Inutile


Caresse de la peur d’un monde naissant sur l’amour telle qu’est roc sur lit de mousse.

La différence se vit jusque dans la fuite de la nuit.

Les rêves reflètent la transparence de l’oubli et s’étouffent dans l’éclat de l’aube froide et humide.

La place de l’un est figée de solitude pour cautèles de mouvements et de tumultes comme fumée de vie pour d’autres.

Juge, et succombe gorgé de luxe de certitudes, l’inutile aussi fondamental que ta caresse de la peur d’un monde mourrant sur l’amour tel qu’est roc sur lit désormais séché.

Noyade des différences


La mer te raconte ses souvenirs d’horizon qu’elle dit en ressac, confondant son éternité avec l’instant de tes soupirs.

Tandis qu’elle s’étale épuisée de souvenirs qui rident le sable d’espoirs agonisants, le tombeau de joies avortées n’ayant que faire de tes sanglots est frontière entre renoncement et volonté.
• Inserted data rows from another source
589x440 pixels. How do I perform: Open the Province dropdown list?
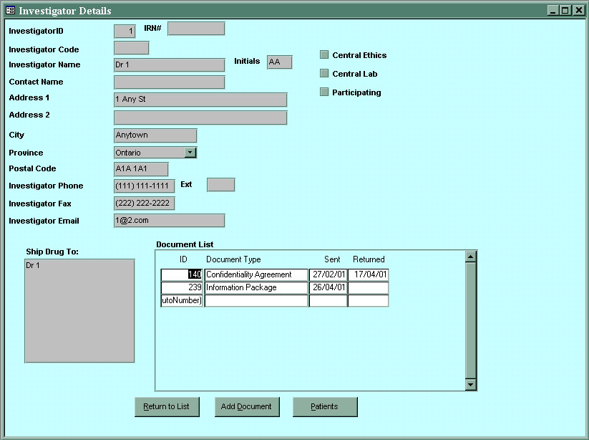190,153

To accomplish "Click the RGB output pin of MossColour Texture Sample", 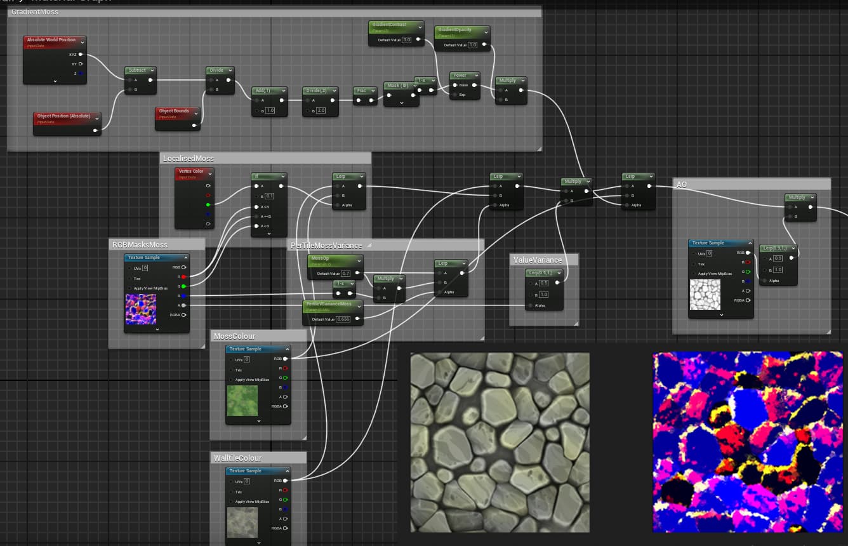I will click(286, 359).

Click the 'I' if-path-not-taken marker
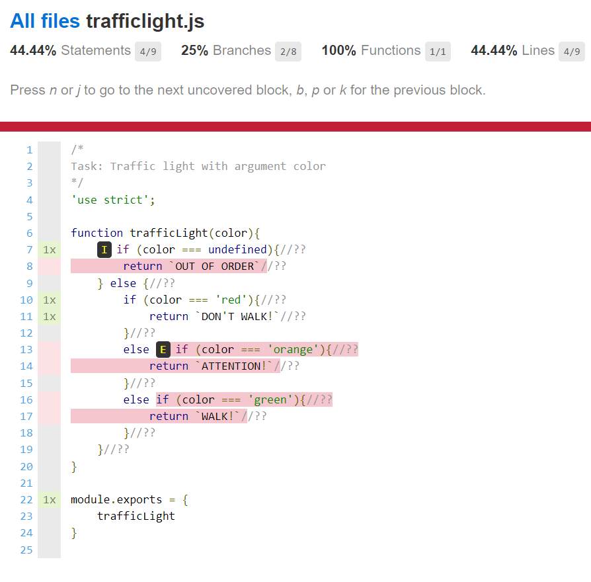(104, 249)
Tandis qu’elle recule refusant l’abandon, la fatigue la soumet à nouveau. Elle ne peut, en silence choisi, taire en mystère de flots ton désir d’îles transparentes d’ici.

Tes larmes d’étoiles s’écoulent sur le bassin de sanglots d’une vérité à jamais rendue sourde. Pourtant, à l’instant de la noyade des différences, tu vois le trésor de chaleur faire sa quiétude de l’horizon.

Vogue plutôt que de sombrer dans les paroles submergées puisqu’il te reste à vivre…

Admettre


De l’espérance, lorsque le seul feu détonne dans le déni (salvateur mensonge que de l’instant d’un rien), il ne reste que le néant d’un souvenir.

Crépuscule imaginaire contre fugace virgule comme bourrasque faisant non – sens, il n’est de mort en phrase ni de folie en ratures.

Brouillon de vent sur page blanche en lésion de rêve, jamais n’inspire de mise au propre des ensembles sans risquer de rendre muette la nuance des encres ! Souhaite la lumière filante.

Chacun n’est rien s’il ne résonne en trouble. Il n’est d’insulte que dans un temps figé. Le risque de vivre n’est pas la colère. Il est d’aimer.

La furie est aussi simple et inutile que nez en l’air à souffler sur la fortune des nuits. Aimer est aussi difficile que d’entendre leur chant silencieux. L’univers s’étend rond comme révolution : ici est là – bas de lendemain. La naïveté, graine de fleur à dessiner en lettre, s’apprivoise mais ne perd son éclat.

Qui peut se croire étoile filante par canon sans faire mensonge de jardin la certitude des ténèbres ? La pierre chauve et dure n’est qu’ornement de paradis et ne règne qu’aux extrêmes caniculaires ou glacées de vents secs. Maintenant est une utopie, prison vaine et mère d’écho de tempête en bocal dont il ne reste que quelques perles caressantes comme larmes sur joue.

Les couleurs sont les nuances qui résonnent en différences comme chant de tous les possibles. Ecoute ta voix comme murmure et voit le simple rayon que tu es du spectre du monde pour admettre le temps qui n’est qu’à venir pour faire, à ton horizon partagé et aux farces en fosses aveuglées, face en force éclairée.

Admettre les étoiles n’est pas renier le soleil. Malgré les prières qui ne s’expriment qu’aphone, l’évidence de l’astre laisse toujours sa place aux lumières innombrables.

Miel


Miroir de souvenirs, trouble d’un avenir impossible, peu importe les éphémères explosions de couleurs : il ne reste jamais que la page blanche en lit de source allant inexorablement se jeter dans l’océan indifférent de tous les sommeils.

La brise sur ton abandon reste comme empreinte de plage : unique anonyme. Camouflage de camouflets, l’ensorcellement de sa peau comme reflet des grains s’estompe dans les taches des soleils morts sitôt le ressac épuisé, sitôt le silence des sirènes de l’horizon essoufflé.

Désormais fantôme sans âme, sa vérité est ton subterfuge d’ivresses séchées de larmes et miel de papier comme poison de gourmandises.